Did anyone ever hear such advice in all their life? Goodness me!
Building society closures and the exodus of the large phone service companies have reduced almost to nil the supply of premium products for those on low incomes, particular the 4 million who still feel disengaged. What do the hon. Gentleman’s constituents think about that?
I thank the hon. Gentleman for his comments. I have the same concerns.
It is estimated that it takes 400 hours to do the exams. That is approximately 10 weeks when people do not have the opportunity to earn money or do what they normally do. Advisers in Strangford have painted a different picture to that painted by the retail distribution review. Most of the customers of advisers in my constituency are working class. I have been informed by many financial advisers that they have spent time with people without receiving any financial reward—we have heard that from hon. Members on both sides of the House tonight.
One adviser offered advice to a female client who was about to go through a separation. She was stressed out about her finances, but the adviser spent a lot of his time on the phone to her. For all his work, he earned not a penny. The road that the regulator is pushing advisers down will mean that they will be unable to afford time if they do not get paid. Will we therefore end up with people being unable to afford sound financial advice, exactly as the hon. Gentleman said?
I represent a rural area, as do many hon. Members, including the hon. Member for Aberconwy (Guto Bebb). We are aware how the proposals will affect and impact on people in rural areas. Consumers will suffer substantial and unprecedented detriment owing to the unintended consequences of the proposals. Would it not be wiser or better to protect grandparent rights, as at least two or three hon. Members have intimated? Doing so would give the protection that many need. A substantial portion of the adviser population will leave the industry. Various surveys have been conducted and although there is no consensus on the figures, it is obvious that adviser numbers will fall drastically.
One of my constituents in Strangford wrote:
“I am 54 years of age…the heavy regulation is taking its toll. I am ¾ of the way through the new exam structure. Many advisers are finding it impossible to pass these exams as many are over 55 and are finding the stress unbearable.”
Another hon. Member referred to a 63-year-old adviser for whom contemplating exams will put him away in the head. The result will be anxiety, depression and stress. My constituent predicted a drastic fall over the next three years in the number of independent financial advisers. He continued:
“Advisers are finding the regulations unbearable, and many are having problems due to”
what is taking place. He made a statement that I found moving and honest:
“We are all starting to swallow the negativity thrown at us by the regulator over the past numbers of years, which is trying to kill us off”.
Now IFAs are facing another obstacle and barrier.
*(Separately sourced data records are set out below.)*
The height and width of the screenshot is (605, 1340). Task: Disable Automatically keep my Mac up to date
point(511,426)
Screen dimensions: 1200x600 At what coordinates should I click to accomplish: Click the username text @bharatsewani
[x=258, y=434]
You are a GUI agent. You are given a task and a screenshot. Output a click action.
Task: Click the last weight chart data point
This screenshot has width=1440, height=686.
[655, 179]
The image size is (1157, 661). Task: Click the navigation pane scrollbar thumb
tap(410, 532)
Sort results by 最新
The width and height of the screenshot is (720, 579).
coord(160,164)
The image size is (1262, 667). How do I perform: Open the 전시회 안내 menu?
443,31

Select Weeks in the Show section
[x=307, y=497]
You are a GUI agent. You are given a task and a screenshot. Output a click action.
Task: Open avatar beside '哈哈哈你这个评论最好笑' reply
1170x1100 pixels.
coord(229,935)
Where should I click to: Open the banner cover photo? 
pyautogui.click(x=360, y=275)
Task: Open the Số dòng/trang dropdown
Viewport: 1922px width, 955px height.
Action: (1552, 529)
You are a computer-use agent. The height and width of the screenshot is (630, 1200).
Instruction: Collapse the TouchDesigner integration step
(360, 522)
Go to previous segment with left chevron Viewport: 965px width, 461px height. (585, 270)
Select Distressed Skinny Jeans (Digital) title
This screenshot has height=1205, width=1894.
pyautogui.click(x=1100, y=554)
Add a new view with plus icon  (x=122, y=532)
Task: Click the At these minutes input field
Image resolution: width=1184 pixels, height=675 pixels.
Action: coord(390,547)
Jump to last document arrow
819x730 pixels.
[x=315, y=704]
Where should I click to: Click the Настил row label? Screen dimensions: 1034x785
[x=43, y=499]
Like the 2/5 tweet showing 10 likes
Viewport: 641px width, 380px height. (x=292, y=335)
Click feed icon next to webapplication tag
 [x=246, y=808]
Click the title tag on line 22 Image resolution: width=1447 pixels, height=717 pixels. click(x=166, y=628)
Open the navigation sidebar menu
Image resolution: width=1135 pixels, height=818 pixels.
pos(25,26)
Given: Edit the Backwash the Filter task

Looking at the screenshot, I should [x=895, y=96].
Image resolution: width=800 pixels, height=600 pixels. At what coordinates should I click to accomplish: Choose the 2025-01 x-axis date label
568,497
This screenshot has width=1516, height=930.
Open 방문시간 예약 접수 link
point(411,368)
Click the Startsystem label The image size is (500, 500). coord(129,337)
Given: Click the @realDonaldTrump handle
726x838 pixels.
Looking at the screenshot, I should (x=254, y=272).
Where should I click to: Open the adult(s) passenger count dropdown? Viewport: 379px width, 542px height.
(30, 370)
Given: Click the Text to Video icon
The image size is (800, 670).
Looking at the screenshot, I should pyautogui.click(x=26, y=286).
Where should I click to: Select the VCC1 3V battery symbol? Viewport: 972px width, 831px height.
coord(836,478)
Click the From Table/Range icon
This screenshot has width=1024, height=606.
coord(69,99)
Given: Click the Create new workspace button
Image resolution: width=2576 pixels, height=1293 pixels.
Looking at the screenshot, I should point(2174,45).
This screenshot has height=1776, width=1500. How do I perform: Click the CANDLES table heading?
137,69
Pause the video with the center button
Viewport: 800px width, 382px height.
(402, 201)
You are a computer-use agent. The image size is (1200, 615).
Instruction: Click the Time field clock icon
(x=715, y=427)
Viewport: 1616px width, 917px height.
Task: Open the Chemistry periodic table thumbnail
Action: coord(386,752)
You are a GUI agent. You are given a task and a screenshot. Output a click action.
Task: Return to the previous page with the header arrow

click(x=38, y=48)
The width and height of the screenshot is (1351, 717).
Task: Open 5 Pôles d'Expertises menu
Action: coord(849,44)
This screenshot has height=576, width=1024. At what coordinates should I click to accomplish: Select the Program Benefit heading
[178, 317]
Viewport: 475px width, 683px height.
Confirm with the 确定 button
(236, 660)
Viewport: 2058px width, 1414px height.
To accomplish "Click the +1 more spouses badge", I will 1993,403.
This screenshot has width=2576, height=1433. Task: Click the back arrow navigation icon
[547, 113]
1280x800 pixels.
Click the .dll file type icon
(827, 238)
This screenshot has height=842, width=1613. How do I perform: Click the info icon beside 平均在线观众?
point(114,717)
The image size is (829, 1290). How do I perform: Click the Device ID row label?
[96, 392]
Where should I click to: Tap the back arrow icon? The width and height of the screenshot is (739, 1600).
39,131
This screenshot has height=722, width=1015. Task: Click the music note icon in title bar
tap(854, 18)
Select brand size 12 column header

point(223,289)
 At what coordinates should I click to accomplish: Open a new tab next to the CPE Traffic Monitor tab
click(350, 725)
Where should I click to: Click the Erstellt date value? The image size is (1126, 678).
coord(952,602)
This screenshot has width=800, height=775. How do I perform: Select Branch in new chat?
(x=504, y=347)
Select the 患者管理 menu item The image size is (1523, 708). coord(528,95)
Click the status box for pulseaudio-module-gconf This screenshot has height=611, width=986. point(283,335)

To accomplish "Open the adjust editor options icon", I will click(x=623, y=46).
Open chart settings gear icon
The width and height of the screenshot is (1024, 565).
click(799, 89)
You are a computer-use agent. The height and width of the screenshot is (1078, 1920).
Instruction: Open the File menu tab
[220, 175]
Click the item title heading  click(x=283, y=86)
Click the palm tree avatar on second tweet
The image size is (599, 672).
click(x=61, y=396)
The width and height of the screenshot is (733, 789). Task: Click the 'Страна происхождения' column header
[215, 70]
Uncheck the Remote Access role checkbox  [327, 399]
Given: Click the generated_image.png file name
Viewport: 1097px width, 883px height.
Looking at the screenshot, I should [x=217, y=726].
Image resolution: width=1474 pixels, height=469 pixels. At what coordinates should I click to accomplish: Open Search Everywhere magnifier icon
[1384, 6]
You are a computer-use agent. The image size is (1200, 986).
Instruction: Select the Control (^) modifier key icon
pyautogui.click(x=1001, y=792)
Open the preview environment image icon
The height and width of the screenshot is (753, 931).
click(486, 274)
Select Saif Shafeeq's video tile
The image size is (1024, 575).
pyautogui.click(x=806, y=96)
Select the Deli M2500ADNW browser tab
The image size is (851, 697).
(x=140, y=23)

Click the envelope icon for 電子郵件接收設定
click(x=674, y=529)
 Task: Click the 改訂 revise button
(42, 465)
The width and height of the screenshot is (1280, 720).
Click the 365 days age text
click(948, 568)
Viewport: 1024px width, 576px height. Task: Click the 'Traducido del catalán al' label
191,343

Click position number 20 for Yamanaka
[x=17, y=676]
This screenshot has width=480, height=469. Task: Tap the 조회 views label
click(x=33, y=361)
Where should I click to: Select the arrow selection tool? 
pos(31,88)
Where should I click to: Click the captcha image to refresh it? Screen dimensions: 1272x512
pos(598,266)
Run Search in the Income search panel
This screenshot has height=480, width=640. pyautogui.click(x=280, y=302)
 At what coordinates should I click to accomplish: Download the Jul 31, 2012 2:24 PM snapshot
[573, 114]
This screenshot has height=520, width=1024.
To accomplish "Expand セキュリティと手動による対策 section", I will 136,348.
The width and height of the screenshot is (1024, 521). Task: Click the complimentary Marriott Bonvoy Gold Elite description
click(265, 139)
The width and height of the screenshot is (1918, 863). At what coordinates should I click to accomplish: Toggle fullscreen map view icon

We cannot afford for any businesses to be lost, especially ones that will take the financial burden off the state by enabling people to supplement their pensions and not need state aid and benefit. They are the people in my constituency and across Northern Ireland on whose behalf I wish to speak.
Robin Stoakley, head of intermediary business at Schroders, said:
“I do see up to 30 per cent of the IFA market leaving”.
How on earth could we support something that would take away 30% of the IFA market? Furthermore, Aviva UK Life marketing director, David Barral, said the firm predicts that by 2013, IFA numbers will fall to 10,000, leaving middle market consumers unserviced.